Dec 02 2022
Evolution Is Not a Straight Line
Yesterday I wrote about the fact that technological development is not a straight line, with superior technology replacing older technology. That sometimes happens, but so do many other patterns of change. Often competing technologies have a suite of relative strengths and weaknesses, and its hard to predict which one will prevail. Also, competing technologies may exist side-by-side for long periods of time. Sometimes, after experimenting with new technologies, people may revert to older and simpler methods because they are in the mood for a different set of tradeoffs.
Similarly, biological evolution is not a simple straight line with “more advanced” species replacing more primitive ones. Adaption to the local environment is a relative thing, and many biological features have a complex set of tradeoffs. With technological evolution (any cultural evolution) ideas can come from anywhere and spread in any pattern (although some are more likely than others). Biological evolution is more constrained. It can only work with the material it has at hand, and information is passed down mostly vertically, from parents to child. But there is also horizontal gene transfer in evolution, there is hybridization, and even back mutations. The overall pattern is a complex branching bush, spreading out in many directions. Any long term directionality in evolution is likely just an epiphenomenon.
Paleontologists try to reverse engineer the multitudes of complex branching bushes of evolutionary relationships using an incomplete fossil record and, more recently, genetic analysis. But this can be extremely difficult because it may not always be obvious how to draw the lines to connect the dots. The simplest or most obvious pattern may not be true. A recent discovery involving bird evolution highlights this fact. It is now pretty well established that birds evolved from theropod dinosaurs. The evidence is overwhelming and convincing. Creationists, who predicted that birds would forever remain an isolated group, have egg on their face.
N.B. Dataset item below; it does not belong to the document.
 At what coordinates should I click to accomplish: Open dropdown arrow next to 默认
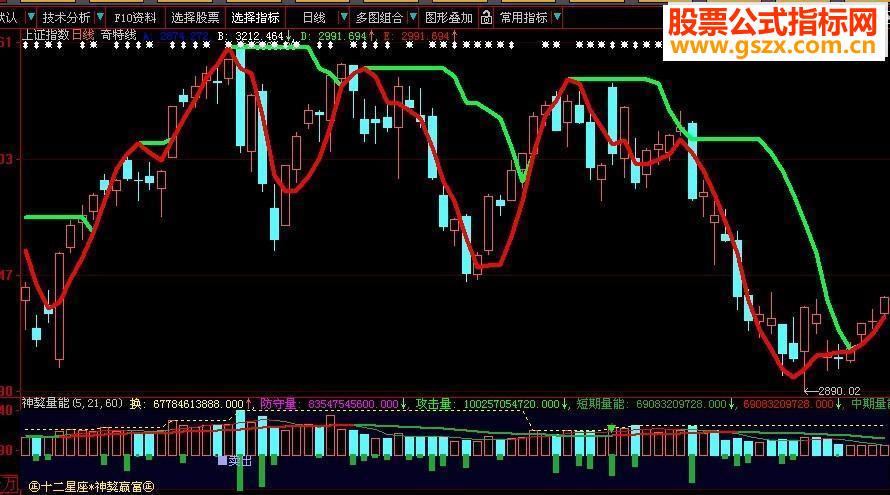tap(31, 18)
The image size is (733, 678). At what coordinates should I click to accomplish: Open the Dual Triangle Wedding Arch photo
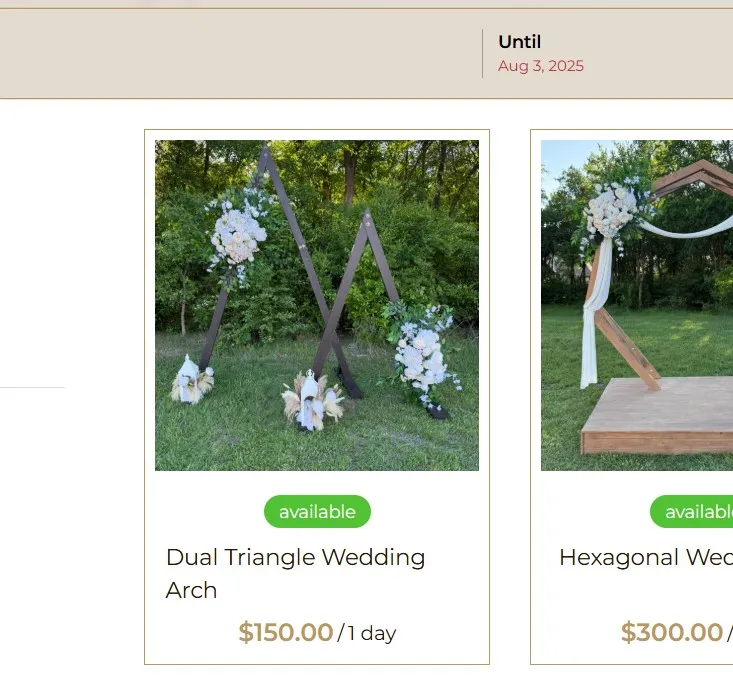[x=317, y=305]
But of course there are a lot of tiny details to be worked out about early bird evolution. One such detail is the palate. In dinosaurs and at least one basal bird group, the group that include ostriches and emus, have a fused palate, and overall less mobile skull. However, 99% of extant birds have an unfused palate, which gives their skull greater mobility, and increased agility for their beaks. This lead to the default straight-line assumption that early birds had fused palates similar to their dinosaur ancestors, but then later birds evolved an unfused palate. Emus and ostriches branched off from the early base of the bird tree, before the unfused palate evolved. This resulted in two groups of extant bird, palaeognaths (old jaws, with fused palates) and neognaths (new jaws, with unfused palates).
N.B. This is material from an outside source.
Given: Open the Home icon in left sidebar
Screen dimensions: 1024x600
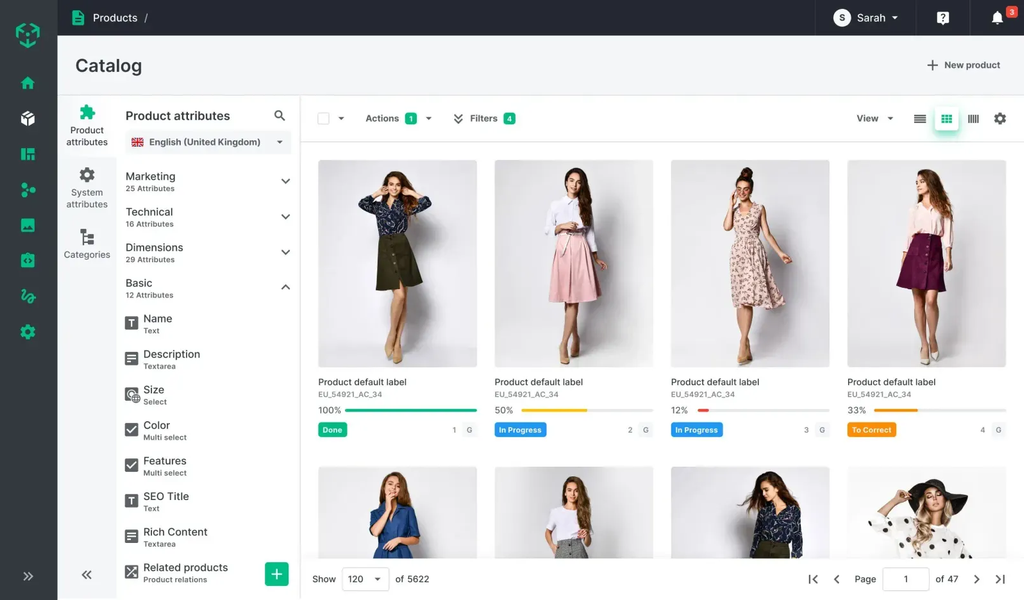Looking at the screenshot, I should pyautogui.click(x=28, y=83).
Part of the problem with this model, however, is that we don’t have a lot of specimens with well-preserved palates from the critical period of time. This always leaves to door open for one good fossil specimen to change the picture and force a redrawing of the lines – and that’s exactly what happened. The question is – does that original group of ancestral birds, neornithes, have a fused or unfused palate? If fused, then the classic picture is likely true. If unfused, then the classic picture must be false, and we need a new way to draw the lines of evolutionary relationships.
The evidence comes from a specimen of Janavis finalidens, a basal bird fossil. The specimen was actually discovered in the 1990s, and first described in 2002. It is mostly contained within rock, so only a small portion of the fossil itself could be examined. However, the specimen was recently subjected to analysis using CT scanning technology, allowing for a full reconstruction of the fossil. And these researchers found – an unfused palate. This specimen dates from 66.7 million years ago, before the event that killed off the non-avian dinosaurs. This is an early bird ancestor. It still has teeth. This is also before the branching point that lead to emus and ostriches, who have fused palates. How can this be?
The emu group must have evolved a fused palate after they split off from modern basal birds that had already evolved an unfused palate. This can happen through back mutations. In the absence of any evolutionary pressure to maintain an unfused palate, a mutation may have undone the change that led to unfused palates. This would likely not create an identical anatomy to older fused-palate ancestors, but could look sufficiently similar to be confused for a conserved feature. Another example of this general phenomenon comes from the same group of birds, who are secondarily flightless. Ostriches and emus do not fly, but their ancestors did. Yet superficially this makes them more like their even more ancient feathered dinosaur ancestors.
This all makes sense once we abandon the old notion that evolution is inherently progressive, that’s it is working toward a goal, or that it inexorably leads from more primitive to more advanced. None of this is true. Evolutionary forces simply adapt populations to their local environment – whatever direction that may lead. This is almost never a straight line.